Madeleine Peyroux: A True Poet
When you talk to the singer Madeleine Peyroux on the phone, her voice is low, soft, as if she were standing behind a curtain.
That seems like an apt thought—most of the things you learn about Peyroux (pronounced Peru) tend to always return home to words and music, music and words, the songs she sings, the influences, the words she writes.
Peyroux, who performed at the Music Center at Strathmore in September and has a new, highly-original album, “Standing on the Rooftop,” is hard to pigeon hole or categorize. When you tell her that, she seems pleased.
“I don’t think I’m ever any one thing, one sound, one kind of music. You evolve, you grow, you change, and you challenge yourself. At least I hope that’s what I do,” she said. Now in her thirties, the Georgia native made an early splash with her album, “Dreamland,” which was countered a few years later with “Careless Love,” a work full of contrary influences, adventuresome singing and songs you couldn’t get out of your head for the longest of times, including the title tune.

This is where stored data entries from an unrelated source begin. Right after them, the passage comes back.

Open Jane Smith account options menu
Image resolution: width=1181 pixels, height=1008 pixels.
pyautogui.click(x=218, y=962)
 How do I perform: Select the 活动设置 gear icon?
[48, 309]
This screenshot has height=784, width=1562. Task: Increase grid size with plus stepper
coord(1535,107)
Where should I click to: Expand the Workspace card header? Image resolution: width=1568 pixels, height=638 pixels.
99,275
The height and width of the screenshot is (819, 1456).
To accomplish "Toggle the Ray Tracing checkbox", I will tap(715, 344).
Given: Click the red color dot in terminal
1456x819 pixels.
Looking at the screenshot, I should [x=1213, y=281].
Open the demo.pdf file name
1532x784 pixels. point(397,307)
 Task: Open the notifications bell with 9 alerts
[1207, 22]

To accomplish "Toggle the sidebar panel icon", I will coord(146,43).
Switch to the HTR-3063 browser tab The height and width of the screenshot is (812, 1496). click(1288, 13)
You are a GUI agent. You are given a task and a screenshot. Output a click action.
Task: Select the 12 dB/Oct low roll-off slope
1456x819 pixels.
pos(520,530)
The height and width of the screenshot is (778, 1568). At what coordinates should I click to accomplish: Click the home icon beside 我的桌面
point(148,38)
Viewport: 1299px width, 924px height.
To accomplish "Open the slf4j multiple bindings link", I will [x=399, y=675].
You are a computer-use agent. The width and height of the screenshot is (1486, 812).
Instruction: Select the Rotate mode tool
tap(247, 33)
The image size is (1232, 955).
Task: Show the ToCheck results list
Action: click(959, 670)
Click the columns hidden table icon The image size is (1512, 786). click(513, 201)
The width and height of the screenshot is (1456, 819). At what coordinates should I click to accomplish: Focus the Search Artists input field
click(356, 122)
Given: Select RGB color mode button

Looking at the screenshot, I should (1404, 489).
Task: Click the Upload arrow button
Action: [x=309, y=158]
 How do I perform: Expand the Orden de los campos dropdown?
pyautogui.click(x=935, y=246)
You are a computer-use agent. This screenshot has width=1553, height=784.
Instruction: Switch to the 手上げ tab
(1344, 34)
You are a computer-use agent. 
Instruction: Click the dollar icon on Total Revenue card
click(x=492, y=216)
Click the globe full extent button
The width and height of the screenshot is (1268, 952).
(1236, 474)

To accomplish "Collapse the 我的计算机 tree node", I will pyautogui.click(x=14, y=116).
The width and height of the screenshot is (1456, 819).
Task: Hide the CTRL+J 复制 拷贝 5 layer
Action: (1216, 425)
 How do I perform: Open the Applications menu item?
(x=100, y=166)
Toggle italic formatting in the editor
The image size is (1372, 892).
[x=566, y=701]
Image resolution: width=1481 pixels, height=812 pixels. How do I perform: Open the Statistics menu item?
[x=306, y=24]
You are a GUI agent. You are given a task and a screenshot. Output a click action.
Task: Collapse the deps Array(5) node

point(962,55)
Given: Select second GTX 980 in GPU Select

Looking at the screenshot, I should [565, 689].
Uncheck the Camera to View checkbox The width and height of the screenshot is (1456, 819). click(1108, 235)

Most of the songs on that album were by others, including Leonard Cohen, Bob Dylan, Gene Austin, Hank Williams, George Cory and William C. Handy. The album also carries a quote from poet Dylan Thomas,”but for the lovers, their arms around the griefs of the ages” and is dedicated to “poets, writers of these songs, memorable people of memorable times such as these, wherever you are.”
She’s variously described as a jazz singer, a hippie, a contemporary folk singer, a modern Billie Holliday. Inevitably, writers are left with the idea that she might not be any of these things or she’s all of these things.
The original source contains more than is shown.